04. Club Atlético San Lorenzo de Almagro
The colors chosen for this shield are blue, symbolizing idealism and red, symbolizing struggle. This is a badge full of passion and graphic impact. It has a great personality and it definitely catches your attention from both, close and far away. Good job San Lorenzo!
03. Club Atlético Belgrano
This club was named in honor of General Manuel Belgrano, hero and creator of the Argentine flag. It is identified by the blue color, with white details, alluding to the nation’s colors. The success of this badge lies on the graphic boldness of its center, which immediately grabs your attention. In second read, you can see that the graphic white lines made the C, A and B. Finally, by reading the circular text, one knows what the three letters stand for. It’s modern yet timeless graphic, without being overly designed and…it has a wonderful impact.
02. Club Atlético Boca Juniors
Throughout all of its history, the Club Atletico Boca Juniors has had five different badge designs. These shields and flags have been seen around the world for more than a hundred years.
Congratulations on this wonderful shield! Seeing the design evolution process was really good and seeing they arrived at the best graphic solution makes the journey worth it. The golden stars represent each cup won by the team, they offer great vibrating energy over the blue color. They stand for pride and passion.

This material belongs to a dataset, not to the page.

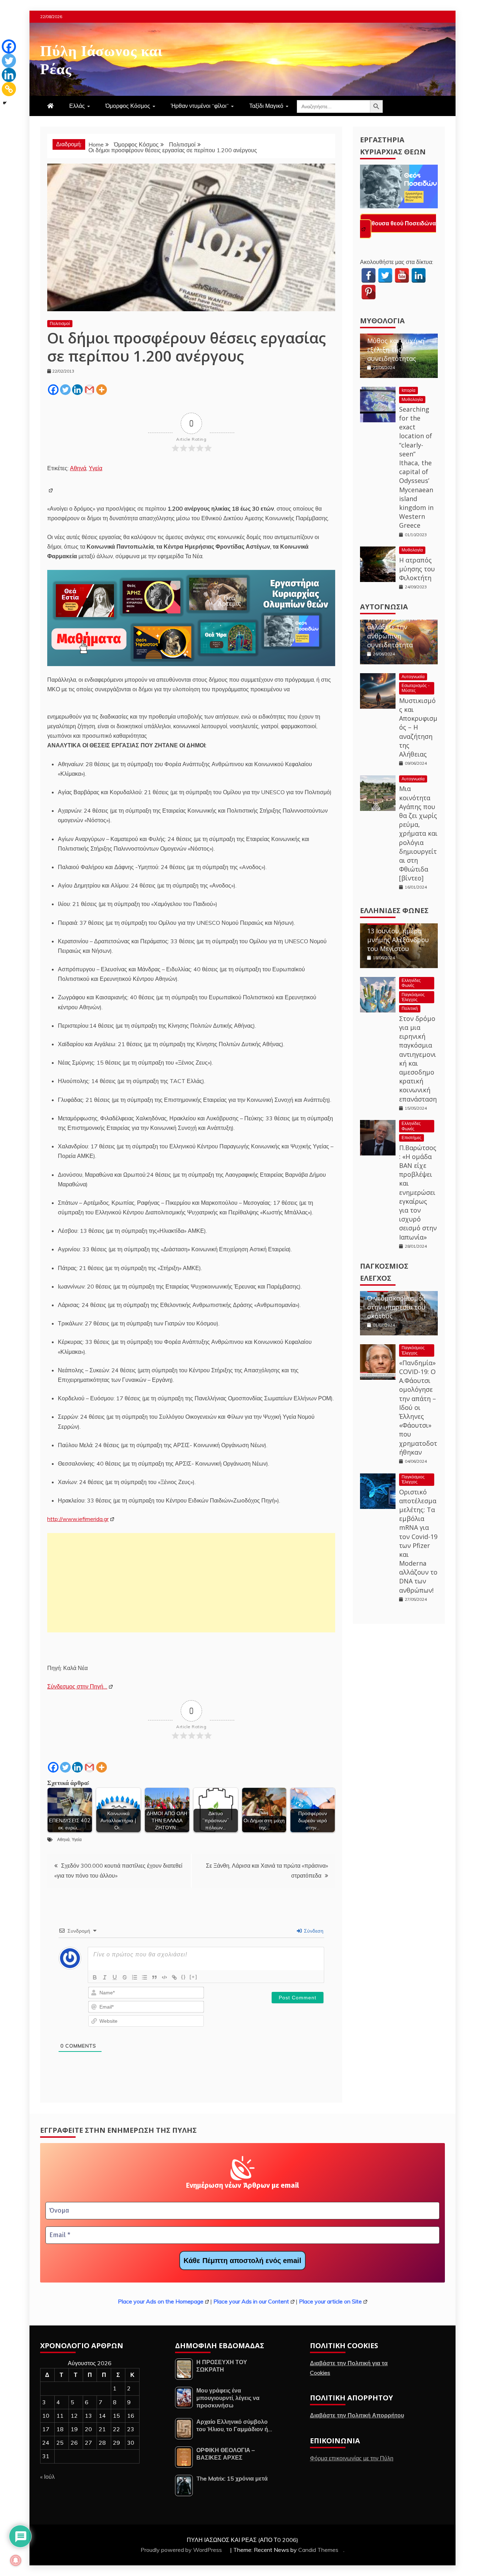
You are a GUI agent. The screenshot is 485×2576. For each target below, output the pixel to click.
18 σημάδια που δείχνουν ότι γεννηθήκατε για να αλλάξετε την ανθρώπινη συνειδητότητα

The four letters have a towering presence that reflect the victorious history of the team.
01. Club Atlético Huracán
In December 1909 Jorge Newbery, the club’s first president, made his most exciting journey on his balloon: He went from the neighborhood of Belgrano, in Buenos Aires, to the Brazilian city of Bage. This remarkable fact is what inspired the distinctive club and they decided to adopt it as their symbol. In my opinion, the Globo, literally “Balloon” is the best shield in the league, not only because it has a great history, but also because of its original visual identity: clean and modern. Additionally, it’s quite clever how the designers combined the “balloon” and the football ball in one harmonious graphic form. The lines show dynamism and movement, just like the excitement of the game. The color red captures the same passion, courage and determination demonstrated by Newbury that day of December of 1909.